I’ll start by describing the **Mann-Whitney U test**, since it’s actually simpler than the one sample version. Suppose we’re looking at the scores of 10 people on some test. Since my imagination has now failed me completely, let’s pretend it’s a “test of awesomeness” and there are two groups of people, “A” and “B”. I’m curious to know which group is more awesome. The data are included in the file *awesome.csv*, and there are two variables apart from the usual ID variable: scores and group.

As long as there are no ties (i.e., people with the exact same awesomeness score) then the test that we want to do is surprisingly simple. All we have to do is construct a table that compares every observation in group A against every observation in group B. Whenever the group A datum is larger, we place a check mark in the table (Table 11.4).

group B | ||||||
---|---|---|---|---|---|---|

14.5 | 10.4 | 12.4 | 11.7 | 13.0 | ||

group A | 6.4 | . | . | . | . | . |

10.7 | . | \( \checkmark \) | . | . | . | |

11.9 | . | \( \checkmark \) | . | \( \checkmark \) | . | |

7.3 | . | . | . | . | . | |

10 | . | . | . | . | . |

We then count up the number of checkmarks. This is our test statistic, W. ^{24} The actual sampling distribution for W is somewhat complicated, and I’ll skip the details. For our purposes, it’s sufficient to note that the interpretation of W is qualitatively the same as the interpretation of \(t\) or \(z\). That is, if we want a two-sided test then we reject the null hypothesis when W is very large or very small, but if we have a directional (i.e., one-sided) hypothesis then we only use one or the other.

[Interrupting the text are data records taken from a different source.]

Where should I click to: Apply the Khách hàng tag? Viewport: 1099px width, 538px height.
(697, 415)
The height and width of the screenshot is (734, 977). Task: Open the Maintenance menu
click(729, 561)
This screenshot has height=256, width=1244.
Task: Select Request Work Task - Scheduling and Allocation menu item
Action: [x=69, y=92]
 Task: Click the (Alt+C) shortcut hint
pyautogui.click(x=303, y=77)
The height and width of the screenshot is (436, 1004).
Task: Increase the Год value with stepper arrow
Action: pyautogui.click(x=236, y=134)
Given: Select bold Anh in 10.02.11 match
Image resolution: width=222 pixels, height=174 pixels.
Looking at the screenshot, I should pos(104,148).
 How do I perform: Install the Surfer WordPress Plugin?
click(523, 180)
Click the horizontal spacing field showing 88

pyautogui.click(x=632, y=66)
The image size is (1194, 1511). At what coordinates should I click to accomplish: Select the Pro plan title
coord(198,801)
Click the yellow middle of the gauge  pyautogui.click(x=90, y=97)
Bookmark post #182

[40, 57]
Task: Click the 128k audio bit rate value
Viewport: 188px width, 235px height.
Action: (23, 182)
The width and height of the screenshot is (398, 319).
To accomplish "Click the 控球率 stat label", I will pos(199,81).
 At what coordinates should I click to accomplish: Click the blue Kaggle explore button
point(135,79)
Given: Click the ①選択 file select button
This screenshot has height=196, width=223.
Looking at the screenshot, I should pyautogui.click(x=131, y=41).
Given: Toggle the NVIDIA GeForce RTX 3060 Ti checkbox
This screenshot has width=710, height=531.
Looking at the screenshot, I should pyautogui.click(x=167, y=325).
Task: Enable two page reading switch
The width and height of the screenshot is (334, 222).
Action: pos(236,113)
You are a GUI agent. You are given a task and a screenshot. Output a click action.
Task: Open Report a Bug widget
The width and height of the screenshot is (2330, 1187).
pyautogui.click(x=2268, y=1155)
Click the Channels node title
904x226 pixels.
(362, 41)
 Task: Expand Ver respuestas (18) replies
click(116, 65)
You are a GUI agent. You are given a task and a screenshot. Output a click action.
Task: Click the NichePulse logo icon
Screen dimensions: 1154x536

In jamovi, if we run an ‘Independent Samples T-Test’ with scores as the dependent variable. and group as the grouping variable, and then under the options for ‘tests’ check the option for ’Mann-Whitney \(U\), we will get results showing that \(U = 3\) (i.e., the same number of checkmarks as shown above), and a p-value = \(0.05556\). See Figure 11.26.

### 11.10.2 One sample Wilcoxon test

What about the **one sample Wilcoxon test** (or equivalently, the paired samples Wilcoxon test)? Suppose I’m interested in finding out whether taking a statistics class has any effect on the happiness of students. My data is in the *happiness.csv* file. What I’ve measured here is the happiness of each student before taking the class and after taking the class, and the change score is the difference between the two. Just like we saw with the t-test, there’s no fundamental difference between doing a paired-samples test using before and after, versus doing a onesample test using the change scores. As before, the simplest way to think about the test is to construct a tabulation. The way to do it this time is to take those change scores that are positive differences, and tabulate them against all the complete sample. What you end up with is a table that looks like Table 11.5.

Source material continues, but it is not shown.